I'm now focusing on my technical chops to build the engine to build order books for individual stocks, baskets, and indexes with realistic market prices. I aim to develop a system that can get as close to the market price in the next dollar bar as possible.
This has been a very lonely journey, and after reading the responses to this post, I'd love to connect with others on a similar path. Sending you an email!
I've been really wanting to use Go, but as you say, much of the community is Python due to the data analysis strengths. To the detriment of the other things Python does do poorly.
Can you give some thoughts with your experimentation on the following from a Go perspective.
1. Supported TA libraries in Go. I'm familiar with TAlib (python), bloom, etc.
- certain forks tailored to real time rather than historical (eg: no re-compute on ticks)
2. Data storage (article mentioned you're all in memory). I've been using S3 & ArticDB
3. If your in-data memory is treating you well for multiple TA calculations (example: in Python, you can compute & save pickled dataframes - and re-read those over longer time periods)
> Supported TA libraries in Go. I'm familiar with TAlib (python), bloom, etc. - certain forks tailored to real time rather than historical (eg: no re-compute on ticks)
I've been basically, just manually coding the algorithms from python into Go. ChatGPT is amazing at this. I really only just about 4 so it was a one time thing.
> Data storage (article mentioned you're all in memory). I've been using S3 & ArticDB
Yeah, I ran into issues and then was like what would be the fastest, then just went in-memory. I download all raw trades/quotes each night and store then into gob+lz4 compressed files. Then for backtesting and stuff I can load these in and build the aggrogate bars on the fly.
> If your in-data memory is treating you well for multiple TA calculations (example: in Python, you can compute & save pickled dataframes - and re-read those over longer time periods)

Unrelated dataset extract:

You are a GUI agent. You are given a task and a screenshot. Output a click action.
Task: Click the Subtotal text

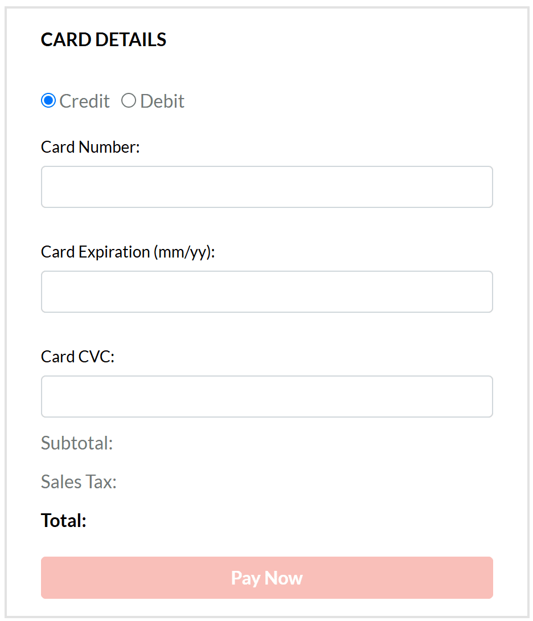77,443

Yeah, I have a historical lookup table that I build nightly too. This gives me a reference point when I'm doing % change calculations and stuff. I should probably have mentioned that.
I'd be careful using ChatGPT for this. I tried the same recently to bootstrap spot yields from par, which is a fairly common code problem with hundreds of examples online. ChatGPT couldn't do it. It produced code that looked right, but would fail my tests abysmally. I ended up writing it by hand. I hope you are validating their code with known data.
Yeah, I'm heavily testing everything it writes. So, I'm very sure it's correct or get it close enough and then code it. I've seen ChatGPT add imports, functions, etc that don't even exist in Go. What I've found so useful though, is not even coding, but asking it how to solve problems, and then having it code things up. With Google, you need to pretty much already know how to solve the problem then go looking for answers. With ChatGPT you can ask it how it would solve this problem. For algorithms and stuff it have been unreal. Thanks for the warning though. You're totally right.
I had not looked at Mojo... thanks for the pointer.
In the past, I've had issues with library compatibility with compiled derivative languages of interpreted ones (eg: Crystal of Ruby, etc, etc).
Know if Mojo directly uses existing Python ecosystem?
I'm excited for Mojo, but it'll be years before it's ready for prime time as a general purpose language. It's not even available to download yet AFAIK...
I've used ATR bots for years, and would love to hear your thoughts on how what you're building delineates itself as a distinct product strategy beyond just the programming language GO.
I've used wonderbit, zigz, and some of the others.
No way. Not even close. That would be the dream though. Taxes are insane in Canada. Like 50% insane. Housing and kids just eat money. Maybe if I was renting and didn't have a family but that's not happening.